Cost-Effectiveness of Specialized Multidisciplinary Heart Failure Clinics in Ontario, Canada
Article first published online: 23 NOV 2010
© 2010, International Society for Pharmacoeconomics and Outcomes Research (ISPOR)
Value in Health
Volume 13, Issue 8, pages 915–921, December 2010
How to Cite
Wijeysundera, H. C., Machado, M., Wang, X., Van Der Velde, G., Sikich, N., Witteman, W., Tu, J. V., Lee, D. S., Goodman, S. G., Petrella, R., O'Flaherty, M., Capewell, S. and Krahn, M. (2010), Cost-Effectiveness of Specialized Multidisciplinary Heart Failure Clinics in Ontario, Canada. Value in Health, 13: 915–921. doi: 10.1111/j.1524-4733.2010.00797.x
- Issue published online: 7 DEC 2010
- Article first published online: 23 NOV 2010
- cost-effectiveness analysis;
- health policy and outcome research;
- heart failure;
- multidisciplinary care
Background: Specialized multidisciplinary clinics have been shown to reduce mortality in heart failure (HF). Our objective was to evaluate the cost-effectiveness of this model of care delivery.

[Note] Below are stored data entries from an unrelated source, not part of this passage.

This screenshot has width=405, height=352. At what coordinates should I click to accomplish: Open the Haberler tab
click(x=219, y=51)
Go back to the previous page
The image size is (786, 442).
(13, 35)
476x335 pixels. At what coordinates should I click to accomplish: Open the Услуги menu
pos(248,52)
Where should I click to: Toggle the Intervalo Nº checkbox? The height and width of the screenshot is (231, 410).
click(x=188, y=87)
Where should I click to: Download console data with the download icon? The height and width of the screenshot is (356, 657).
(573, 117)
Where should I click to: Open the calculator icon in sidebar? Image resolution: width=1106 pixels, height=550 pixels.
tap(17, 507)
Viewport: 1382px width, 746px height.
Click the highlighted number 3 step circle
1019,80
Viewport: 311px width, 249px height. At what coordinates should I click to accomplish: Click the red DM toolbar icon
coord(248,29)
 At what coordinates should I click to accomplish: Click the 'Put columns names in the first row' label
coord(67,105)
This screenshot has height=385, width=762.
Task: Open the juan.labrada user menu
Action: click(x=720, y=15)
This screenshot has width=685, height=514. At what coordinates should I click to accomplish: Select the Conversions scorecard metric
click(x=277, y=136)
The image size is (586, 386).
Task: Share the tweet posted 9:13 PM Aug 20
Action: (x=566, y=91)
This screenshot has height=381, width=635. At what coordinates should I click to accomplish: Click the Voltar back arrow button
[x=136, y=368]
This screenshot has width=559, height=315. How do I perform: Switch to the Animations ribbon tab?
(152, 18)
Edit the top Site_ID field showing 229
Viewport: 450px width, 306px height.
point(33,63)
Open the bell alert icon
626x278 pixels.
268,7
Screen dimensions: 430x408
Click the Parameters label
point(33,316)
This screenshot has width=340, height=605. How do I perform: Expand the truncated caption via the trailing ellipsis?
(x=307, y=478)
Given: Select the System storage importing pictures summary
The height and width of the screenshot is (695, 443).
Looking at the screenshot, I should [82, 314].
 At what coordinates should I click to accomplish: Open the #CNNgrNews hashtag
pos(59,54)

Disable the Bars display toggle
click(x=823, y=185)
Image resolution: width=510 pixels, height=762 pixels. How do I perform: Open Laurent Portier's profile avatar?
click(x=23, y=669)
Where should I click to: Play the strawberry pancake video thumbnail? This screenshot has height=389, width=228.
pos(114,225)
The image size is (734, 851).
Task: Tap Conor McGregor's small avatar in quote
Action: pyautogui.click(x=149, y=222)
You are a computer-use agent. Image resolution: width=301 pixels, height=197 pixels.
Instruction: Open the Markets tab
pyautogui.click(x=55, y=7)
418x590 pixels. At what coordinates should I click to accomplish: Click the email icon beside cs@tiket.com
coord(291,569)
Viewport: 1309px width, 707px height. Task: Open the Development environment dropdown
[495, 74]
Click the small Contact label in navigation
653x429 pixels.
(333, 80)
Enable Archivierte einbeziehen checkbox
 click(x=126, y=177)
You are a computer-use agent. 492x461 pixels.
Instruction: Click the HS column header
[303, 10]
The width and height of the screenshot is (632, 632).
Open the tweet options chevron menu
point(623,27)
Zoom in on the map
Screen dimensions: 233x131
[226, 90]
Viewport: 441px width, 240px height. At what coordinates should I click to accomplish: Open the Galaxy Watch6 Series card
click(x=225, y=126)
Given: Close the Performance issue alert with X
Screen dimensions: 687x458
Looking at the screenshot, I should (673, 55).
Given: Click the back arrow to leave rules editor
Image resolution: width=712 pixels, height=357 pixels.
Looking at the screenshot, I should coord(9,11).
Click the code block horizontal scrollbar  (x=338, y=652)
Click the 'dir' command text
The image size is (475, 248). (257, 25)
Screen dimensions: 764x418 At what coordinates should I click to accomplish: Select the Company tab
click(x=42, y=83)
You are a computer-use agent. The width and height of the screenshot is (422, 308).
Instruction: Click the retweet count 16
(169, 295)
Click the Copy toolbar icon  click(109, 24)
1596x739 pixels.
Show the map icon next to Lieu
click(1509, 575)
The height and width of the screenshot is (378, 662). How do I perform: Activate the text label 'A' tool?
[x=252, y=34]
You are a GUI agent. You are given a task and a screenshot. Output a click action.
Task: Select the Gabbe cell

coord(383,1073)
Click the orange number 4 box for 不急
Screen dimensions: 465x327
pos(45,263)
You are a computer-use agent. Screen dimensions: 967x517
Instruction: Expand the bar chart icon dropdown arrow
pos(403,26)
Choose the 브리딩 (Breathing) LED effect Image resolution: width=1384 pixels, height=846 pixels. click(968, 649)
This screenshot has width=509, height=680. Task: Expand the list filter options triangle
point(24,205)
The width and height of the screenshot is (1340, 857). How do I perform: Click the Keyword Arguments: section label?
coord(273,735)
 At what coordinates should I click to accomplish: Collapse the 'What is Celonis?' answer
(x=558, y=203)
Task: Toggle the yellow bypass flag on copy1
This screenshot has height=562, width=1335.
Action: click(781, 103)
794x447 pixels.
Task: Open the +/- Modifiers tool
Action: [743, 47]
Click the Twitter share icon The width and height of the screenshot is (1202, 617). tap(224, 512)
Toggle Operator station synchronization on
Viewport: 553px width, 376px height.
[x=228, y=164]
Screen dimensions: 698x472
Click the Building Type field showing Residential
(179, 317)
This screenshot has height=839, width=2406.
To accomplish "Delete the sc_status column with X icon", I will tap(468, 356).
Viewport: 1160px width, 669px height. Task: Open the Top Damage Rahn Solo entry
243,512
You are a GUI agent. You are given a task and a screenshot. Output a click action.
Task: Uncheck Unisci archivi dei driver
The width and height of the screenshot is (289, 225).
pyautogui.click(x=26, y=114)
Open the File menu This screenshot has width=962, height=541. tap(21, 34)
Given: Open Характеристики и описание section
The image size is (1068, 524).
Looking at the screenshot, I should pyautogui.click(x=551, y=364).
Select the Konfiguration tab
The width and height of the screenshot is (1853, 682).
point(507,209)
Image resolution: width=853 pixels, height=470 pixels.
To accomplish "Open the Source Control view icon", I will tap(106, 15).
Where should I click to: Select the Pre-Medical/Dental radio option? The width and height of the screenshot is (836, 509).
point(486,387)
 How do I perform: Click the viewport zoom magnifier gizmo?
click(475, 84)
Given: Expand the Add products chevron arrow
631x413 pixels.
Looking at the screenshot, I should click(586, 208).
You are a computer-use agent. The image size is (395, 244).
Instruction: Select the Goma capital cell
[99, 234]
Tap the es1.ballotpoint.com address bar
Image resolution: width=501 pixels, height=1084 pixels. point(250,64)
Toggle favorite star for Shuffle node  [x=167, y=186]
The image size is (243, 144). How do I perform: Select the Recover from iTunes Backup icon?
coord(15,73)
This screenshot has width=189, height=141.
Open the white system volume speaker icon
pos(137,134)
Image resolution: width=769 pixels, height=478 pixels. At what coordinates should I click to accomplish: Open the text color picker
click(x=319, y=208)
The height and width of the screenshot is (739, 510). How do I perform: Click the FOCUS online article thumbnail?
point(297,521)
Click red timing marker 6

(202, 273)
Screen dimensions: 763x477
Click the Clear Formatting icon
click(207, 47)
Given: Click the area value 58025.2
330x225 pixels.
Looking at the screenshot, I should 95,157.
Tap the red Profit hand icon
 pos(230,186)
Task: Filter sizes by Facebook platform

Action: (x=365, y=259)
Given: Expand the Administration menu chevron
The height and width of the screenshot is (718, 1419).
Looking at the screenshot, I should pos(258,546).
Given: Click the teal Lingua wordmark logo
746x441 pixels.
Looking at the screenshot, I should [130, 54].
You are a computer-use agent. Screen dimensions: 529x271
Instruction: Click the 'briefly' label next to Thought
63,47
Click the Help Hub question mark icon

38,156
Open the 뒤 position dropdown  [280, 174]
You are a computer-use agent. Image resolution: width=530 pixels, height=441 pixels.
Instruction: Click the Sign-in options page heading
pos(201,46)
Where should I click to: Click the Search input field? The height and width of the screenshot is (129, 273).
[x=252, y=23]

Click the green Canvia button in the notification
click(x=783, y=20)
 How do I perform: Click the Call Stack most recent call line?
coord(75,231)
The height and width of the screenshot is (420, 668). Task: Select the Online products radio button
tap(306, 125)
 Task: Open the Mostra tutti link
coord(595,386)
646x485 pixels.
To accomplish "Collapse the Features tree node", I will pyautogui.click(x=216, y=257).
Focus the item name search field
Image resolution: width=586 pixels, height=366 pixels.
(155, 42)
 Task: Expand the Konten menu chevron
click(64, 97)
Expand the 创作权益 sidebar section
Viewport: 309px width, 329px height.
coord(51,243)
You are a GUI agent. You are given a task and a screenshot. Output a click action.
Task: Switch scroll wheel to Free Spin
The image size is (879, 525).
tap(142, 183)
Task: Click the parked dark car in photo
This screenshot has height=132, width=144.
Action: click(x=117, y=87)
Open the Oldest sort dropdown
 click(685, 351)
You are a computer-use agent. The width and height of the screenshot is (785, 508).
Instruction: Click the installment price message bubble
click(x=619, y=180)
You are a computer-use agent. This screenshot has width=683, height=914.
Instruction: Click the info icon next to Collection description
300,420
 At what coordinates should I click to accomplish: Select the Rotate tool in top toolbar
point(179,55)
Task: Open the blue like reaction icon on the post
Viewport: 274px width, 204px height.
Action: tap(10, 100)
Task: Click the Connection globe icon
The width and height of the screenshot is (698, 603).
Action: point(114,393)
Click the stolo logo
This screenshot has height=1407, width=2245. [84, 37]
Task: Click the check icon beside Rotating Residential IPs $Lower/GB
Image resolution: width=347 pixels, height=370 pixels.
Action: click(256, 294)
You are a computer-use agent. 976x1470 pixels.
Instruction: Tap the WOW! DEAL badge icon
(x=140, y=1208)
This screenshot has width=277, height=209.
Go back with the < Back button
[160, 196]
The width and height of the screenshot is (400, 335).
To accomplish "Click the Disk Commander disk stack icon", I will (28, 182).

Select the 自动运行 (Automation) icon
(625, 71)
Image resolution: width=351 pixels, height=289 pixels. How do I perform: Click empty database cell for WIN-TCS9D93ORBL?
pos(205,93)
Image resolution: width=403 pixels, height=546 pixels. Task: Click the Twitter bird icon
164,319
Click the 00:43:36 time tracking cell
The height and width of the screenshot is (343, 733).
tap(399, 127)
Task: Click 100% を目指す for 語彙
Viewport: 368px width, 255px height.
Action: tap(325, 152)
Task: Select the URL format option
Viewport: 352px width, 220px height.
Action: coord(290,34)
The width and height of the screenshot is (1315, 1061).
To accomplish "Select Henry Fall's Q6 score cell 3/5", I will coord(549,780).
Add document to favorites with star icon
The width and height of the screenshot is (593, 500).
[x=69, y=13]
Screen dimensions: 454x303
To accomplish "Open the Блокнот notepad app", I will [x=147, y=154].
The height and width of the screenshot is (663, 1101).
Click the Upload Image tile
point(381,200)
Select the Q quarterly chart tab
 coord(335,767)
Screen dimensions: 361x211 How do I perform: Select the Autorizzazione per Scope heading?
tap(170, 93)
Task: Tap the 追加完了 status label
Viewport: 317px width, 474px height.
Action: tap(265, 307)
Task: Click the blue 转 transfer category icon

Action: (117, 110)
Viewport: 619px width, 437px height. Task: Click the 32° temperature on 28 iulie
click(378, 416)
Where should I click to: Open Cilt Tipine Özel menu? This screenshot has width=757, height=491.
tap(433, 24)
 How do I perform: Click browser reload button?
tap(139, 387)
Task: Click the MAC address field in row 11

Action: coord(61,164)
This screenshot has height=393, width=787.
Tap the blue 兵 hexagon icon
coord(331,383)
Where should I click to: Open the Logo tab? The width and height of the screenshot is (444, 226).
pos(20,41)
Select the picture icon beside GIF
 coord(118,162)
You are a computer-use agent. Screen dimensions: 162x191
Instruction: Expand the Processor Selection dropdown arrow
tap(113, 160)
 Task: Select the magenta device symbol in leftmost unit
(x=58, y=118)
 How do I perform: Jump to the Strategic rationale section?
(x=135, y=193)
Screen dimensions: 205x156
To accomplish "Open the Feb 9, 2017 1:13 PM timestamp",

Methods: We performed a cost-effectiveness analysis, with a 12-year time horizon, from the perspective of the Ontario Ministry of Health and Long-term Care, comparing a standard care cohort, consisting of all patients admitted to hospital with HF in 2005, to a hypothetical cohort treated in HF clinics. Survival curves describing the natural history of HF were constructed using mortality estimates from the Enhanced Feedback for Effective Cardiac Treatment (EFFECT) study. Survival benefits and resource uptake associated with HF clinics were estimated from a meta-analysis of published trials. HF clinics costs were obtained by costing a representative clinic in Ontario. Health-related costs were determined through linkage to administrative databases. Outcome measures included life expectancy (years), costs (in 2008 Canadian dollars) and the incremental cost-effectiveness ratio (ICER).
Results: HF clinics were associated with a 29% reduction in all-cause mortality (risk ratio [RR] 0.71; 95% confidence interval [CI] 0.56–0.91) but a 12% increase in hospitalizations (RR 1.12; 95% CI 0.92–1.135). The cost of care in HF clinics was $52 per 30 patient-days. Projected life-expectancy of HF clinic patients was 3.91 years, compared to 3.21 years for standard care. The 12-year cumulative cost per patient in the HF clinic group was $66,532 versus $53,638 in the standard care group. The ICER was $18,259/life-year gained.
Conclusions: HF clinics appear to be a cost effective way of delivering ambulatory care to HF patients.